As mentioned above, the prior art adds visual artifacts to the final LDR image so as to stress the visual accuracy. However, the display quality of the LDR image is worsened owing to the introduced visual artifacts. In addition, the time-consuming reproductions of human visual artifacts, such as glares at higher luminance and blurs at lower luminance, deteriorates the image processing performance. In contrast to the prior art, the present invention adopts a film transfer S-curve instead. The resulting LDR image is a realistic-looking photograph without the visual artifacts, and the final LDR image shown on the standard display device is clear. With the help of the film transfer S-curve, contrast for pixels originally with luminance value in the middle luminance range is improved, and corresponding details are clearly shown. In addition, the film transfer S-curve is pre-defined without being dynamically calculated during the tone mapping process.
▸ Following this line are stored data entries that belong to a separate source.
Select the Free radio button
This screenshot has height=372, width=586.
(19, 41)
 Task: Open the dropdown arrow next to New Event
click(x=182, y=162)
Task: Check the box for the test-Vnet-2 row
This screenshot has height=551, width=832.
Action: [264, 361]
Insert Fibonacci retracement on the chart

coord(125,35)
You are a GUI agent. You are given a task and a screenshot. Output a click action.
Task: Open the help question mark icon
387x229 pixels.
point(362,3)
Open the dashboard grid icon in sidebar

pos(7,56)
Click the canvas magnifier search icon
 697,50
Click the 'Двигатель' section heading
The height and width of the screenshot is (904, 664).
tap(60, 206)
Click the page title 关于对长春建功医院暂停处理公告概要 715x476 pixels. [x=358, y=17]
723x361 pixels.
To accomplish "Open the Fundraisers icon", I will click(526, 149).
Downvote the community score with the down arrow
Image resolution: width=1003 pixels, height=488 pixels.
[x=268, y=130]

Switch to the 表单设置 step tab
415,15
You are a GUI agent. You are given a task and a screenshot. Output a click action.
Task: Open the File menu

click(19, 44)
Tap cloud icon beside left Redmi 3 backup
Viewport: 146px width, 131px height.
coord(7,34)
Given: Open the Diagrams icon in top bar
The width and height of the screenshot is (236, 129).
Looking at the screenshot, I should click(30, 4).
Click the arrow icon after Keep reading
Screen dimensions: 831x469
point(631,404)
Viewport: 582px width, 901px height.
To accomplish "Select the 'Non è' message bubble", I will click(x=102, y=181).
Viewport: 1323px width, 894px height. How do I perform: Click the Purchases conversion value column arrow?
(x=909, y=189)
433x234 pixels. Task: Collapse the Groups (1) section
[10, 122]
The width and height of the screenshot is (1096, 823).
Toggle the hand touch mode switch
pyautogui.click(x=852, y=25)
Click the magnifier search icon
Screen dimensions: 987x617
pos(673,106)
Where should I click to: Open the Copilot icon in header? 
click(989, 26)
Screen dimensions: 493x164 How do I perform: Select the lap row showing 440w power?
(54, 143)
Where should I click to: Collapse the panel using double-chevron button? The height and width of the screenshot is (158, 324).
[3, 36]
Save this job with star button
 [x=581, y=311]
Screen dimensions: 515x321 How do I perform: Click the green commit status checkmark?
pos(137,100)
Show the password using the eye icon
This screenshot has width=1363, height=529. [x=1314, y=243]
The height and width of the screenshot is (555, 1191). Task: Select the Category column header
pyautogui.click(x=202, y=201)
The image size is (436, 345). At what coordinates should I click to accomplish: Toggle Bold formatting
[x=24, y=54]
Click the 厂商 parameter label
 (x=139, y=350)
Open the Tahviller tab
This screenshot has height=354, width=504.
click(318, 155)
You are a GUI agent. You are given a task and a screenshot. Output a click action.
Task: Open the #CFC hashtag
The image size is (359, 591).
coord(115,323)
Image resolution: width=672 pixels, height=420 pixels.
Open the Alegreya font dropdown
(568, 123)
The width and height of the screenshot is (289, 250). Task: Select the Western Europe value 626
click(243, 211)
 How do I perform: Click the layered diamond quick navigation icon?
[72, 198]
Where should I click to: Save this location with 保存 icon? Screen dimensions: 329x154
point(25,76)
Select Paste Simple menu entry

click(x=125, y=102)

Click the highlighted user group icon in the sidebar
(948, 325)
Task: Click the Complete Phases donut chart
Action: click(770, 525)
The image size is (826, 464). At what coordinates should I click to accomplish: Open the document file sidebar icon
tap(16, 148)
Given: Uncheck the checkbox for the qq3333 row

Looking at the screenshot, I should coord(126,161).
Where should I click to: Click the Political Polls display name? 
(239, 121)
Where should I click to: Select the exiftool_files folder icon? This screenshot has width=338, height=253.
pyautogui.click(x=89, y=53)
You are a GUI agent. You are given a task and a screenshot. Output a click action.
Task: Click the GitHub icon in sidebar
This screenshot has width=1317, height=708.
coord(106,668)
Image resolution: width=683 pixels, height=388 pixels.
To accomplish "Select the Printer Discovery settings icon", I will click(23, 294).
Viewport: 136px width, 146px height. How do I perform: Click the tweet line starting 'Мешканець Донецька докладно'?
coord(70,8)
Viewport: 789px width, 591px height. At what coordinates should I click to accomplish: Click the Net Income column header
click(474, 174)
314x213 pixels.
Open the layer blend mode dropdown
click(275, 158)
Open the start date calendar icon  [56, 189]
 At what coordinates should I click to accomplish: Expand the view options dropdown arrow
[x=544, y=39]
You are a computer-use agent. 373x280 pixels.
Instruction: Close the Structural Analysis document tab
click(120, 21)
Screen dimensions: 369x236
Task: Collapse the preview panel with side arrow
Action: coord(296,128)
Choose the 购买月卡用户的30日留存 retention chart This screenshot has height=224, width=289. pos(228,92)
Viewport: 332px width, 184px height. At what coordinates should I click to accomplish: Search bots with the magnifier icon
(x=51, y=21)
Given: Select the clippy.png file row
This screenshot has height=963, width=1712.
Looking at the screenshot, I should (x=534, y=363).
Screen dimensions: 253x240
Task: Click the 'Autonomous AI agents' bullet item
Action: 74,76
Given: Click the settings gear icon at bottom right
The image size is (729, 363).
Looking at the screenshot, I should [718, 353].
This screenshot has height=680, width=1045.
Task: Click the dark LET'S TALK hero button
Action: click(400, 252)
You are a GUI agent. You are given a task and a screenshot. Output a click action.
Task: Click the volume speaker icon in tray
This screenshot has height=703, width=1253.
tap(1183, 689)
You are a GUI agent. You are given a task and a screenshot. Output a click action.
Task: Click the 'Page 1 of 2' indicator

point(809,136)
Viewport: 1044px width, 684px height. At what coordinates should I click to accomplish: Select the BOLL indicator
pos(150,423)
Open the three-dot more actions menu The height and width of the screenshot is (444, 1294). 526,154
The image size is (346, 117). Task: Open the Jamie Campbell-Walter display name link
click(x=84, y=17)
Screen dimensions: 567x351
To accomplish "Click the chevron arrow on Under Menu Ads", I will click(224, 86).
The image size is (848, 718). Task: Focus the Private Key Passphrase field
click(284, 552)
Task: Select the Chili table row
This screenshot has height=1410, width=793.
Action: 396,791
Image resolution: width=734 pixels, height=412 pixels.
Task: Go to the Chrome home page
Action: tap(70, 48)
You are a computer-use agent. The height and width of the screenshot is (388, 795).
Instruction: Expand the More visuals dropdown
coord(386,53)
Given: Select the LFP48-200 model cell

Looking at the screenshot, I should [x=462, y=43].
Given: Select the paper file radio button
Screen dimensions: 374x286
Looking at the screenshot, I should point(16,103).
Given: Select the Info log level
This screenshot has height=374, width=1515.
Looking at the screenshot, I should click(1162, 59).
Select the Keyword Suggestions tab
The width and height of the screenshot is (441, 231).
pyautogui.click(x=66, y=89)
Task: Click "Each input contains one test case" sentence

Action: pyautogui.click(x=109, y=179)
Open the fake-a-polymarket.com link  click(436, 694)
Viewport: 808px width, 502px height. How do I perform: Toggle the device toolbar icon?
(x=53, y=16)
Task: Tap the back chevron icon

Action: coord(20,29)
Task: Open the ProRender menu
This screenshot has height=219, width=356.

Therefore, the implementation of the claimed tone mapping process is easy, and the image processing performance is better.

Claims

1. A method for converting a high dynamic range image into a low dynamic range image, the high dynamic range image having a plurality of pixels, the pixels respectively corresponding to a plurality of first luminance values, the method comprising following steps: (a) converting the first luminance values associated with the pixels into a plurality of second luminance values, a second luminance range of the second luminance values being smaller than a first luminance range of the first luminance values; and (b) utilizing a film transfer function for mapping the second luminance values associated with the pixels into a plurality of third luminance values to generate the low dynamic range image, wherein the film transfer function adds no visual artifact to the low dynamic range image.

2. The method of claim 1 further comprising: (c) performing a histogram equalization to adjust the second luminance values distributed among the pixels.

3. The method of claim 2 wherein step (c) further comprises: preventing a total number of predetermined pixels corresponding to a second luminance value from being greater than a predetermined limit.

4. The method of claim 1 wherein step (a) is performed by a global gradient compression.

5. An image processing system comprising: an image generator for generating a high dynamic range image, the high dynamic range image having a plurality of pixels, the pixels respectively corresponding to a plurality of first luminance values; and an image processing logic for converting the first luminance values associated with the pixels into a plurality of second luminance values and utilizing a film transfer function for mapping the second luminance values associated with the pixels into a plurality of third luminance values without adding visual artifacts to generate a low dynamic range image; wherein a second luminance range of the second luminance values is smaller than a first luminance range of the first luminance values.

6. The image processing system of claim 5 being a digital camera.

7. The image processing system of claim 5 wherein the image generator is capable of capturing a plurality of images with different exposures for generating the high dynamic range image.

8. The image processing system of claim 5 wherein the image processing logic is capable of performing a histogram equalization to adjust the second luminance values distributed among the pixels.

9. The image processing system of claim 8 wherein the image processing logic is capable of preventing a total number of predetermined pixels corresponding to a second luminance value from being greater than a predetermined limit.

10. The image processing system of claim 5 wherein the image processing logic is capable of performing a global gradient compression to convert the first luminance values into the second luminance values.